Campton Hills village, Illinois – Racial and ethnic composition Note: the US Census treats Hispanic/Latino as an ethnic category. This table excludes Latinos from the racial categories and assigns them to a separate category. Hispanics/Latinos may be of any race.
| Race / Ethnicity (NH = Non-Hispanic) | Pop 2010 | Pop 2020 | % 2010 | % 2020 |
|---|---|---|---|---|
| White alone (NH) | 10,341 | 9,480 | 92.90% | 87.09% |
| Black or African American alone (NH) | 57 | 91 | 0.51% | 0.84% |
| Native American or Alaska Native alone (NH) | 12 | 6 | 0.11% | 0.06% |
| Asian alone (NH) | 197 | 257 | 1.77% | 2.36% |
| Native Hawaiian or Pacific Islander alone (NH) | 6 | 0 | 0.05% | 0.00% |
| Other race alone (NH) | 13 | 22 | 0.12% | 0.20% |
| Mixed race or Multiracial (NH) | 99 | 413 | 0.89% | 3.79% |
| Hispanic or Latino (any race) | 406 | 616 | 3.65% | 5.66% |
| Total | 11,131 | 10,885 | 100.00% | 100.00% |

===2020 census===
As of the 2020 census, Campton Hills had a population of 10,885. There were 3,235 families residing in the village.

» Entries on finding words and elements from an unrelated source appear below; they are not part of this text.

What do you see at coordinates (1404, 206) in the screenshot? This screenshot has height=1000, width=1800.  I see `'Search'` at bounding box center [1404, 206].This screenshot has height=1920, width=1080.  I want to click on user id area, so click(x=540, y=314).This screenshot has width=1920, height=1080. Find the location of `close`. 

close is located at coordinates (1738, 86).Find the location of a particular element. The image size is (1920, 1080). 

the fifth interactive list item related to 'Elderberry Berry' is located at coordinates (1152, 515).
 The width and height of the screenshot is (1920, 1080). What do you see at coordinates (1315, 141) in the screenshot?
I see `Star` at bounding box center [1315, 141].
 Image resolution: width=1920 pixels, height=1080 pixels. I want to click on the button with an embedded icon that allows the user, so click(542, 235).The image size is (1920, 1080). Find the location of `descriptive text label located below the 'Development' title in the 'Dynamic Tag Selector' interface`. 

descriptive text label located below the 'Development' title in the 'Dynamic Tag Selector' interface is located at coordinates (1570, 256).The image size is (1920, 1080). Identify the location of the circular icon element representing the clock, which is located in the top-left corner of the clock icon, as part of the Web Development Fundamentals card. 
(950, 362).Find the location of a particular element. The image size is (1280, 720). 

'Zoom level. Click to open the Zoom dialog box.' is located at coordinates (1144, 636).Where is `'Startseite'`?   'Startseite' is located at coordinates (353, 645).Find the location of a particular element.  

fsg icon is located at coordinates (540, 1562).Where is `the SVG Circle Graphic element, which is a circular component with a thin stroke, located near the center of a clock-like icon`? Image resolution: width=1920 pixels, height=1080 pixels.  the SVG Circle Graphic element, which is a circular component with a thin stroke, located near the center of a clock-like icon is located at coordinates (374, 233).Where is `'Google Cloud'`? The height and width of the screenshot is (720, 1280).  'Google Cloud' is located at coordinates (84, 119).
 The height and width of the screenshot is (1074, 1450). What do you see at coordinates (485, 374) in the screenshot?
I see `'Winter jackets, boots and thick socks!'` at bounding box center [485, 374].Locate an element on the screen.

The population density was 641.43 PD/sqmi. The median age was 43.5 years. 25.1% of residents were under the age of 18 and 15.7% of residents were 65 years of age or older. For every 100 females there were 103.6 males, and for every 100 females age 18 and over there were 101.1 males age 18 and over.

89.2% of residents lived in urban areas, while 10.8% lived in rural areas.

There were 3,536 households in Campton Hills, of which 39.4% had children under the age of 18 living in them. Of all households, 79.3% were married-couple households, 7.9% were households with a male householder and no spouse or partner present, and 9.5% were households with a female householder and no spouse or partner present. About 9.2% of all households were made up of individuals and 4.7% had someone living alone who was 65 years of age or older. The average household size was 3.24 and the average family size was 3.12.

There were 3,641 housing units at an average density of 214.56 /sqmi, of which 2.9% were vacant. The homeowner vacancy rate was 0.8% and the rental vacancy rate was 4.9%.

===Income and poverty===
The median income for a household in the village was $173,503, and the median income for a family was $175,156. Males had a median income of $100,291 versus $36,885 for females. The per capita income for the village was $66,605. About 1.7% of families and 2.9% of the population were below the poverty line, including 1.4% of those under age 18 and 5.1% of those age 65 or over.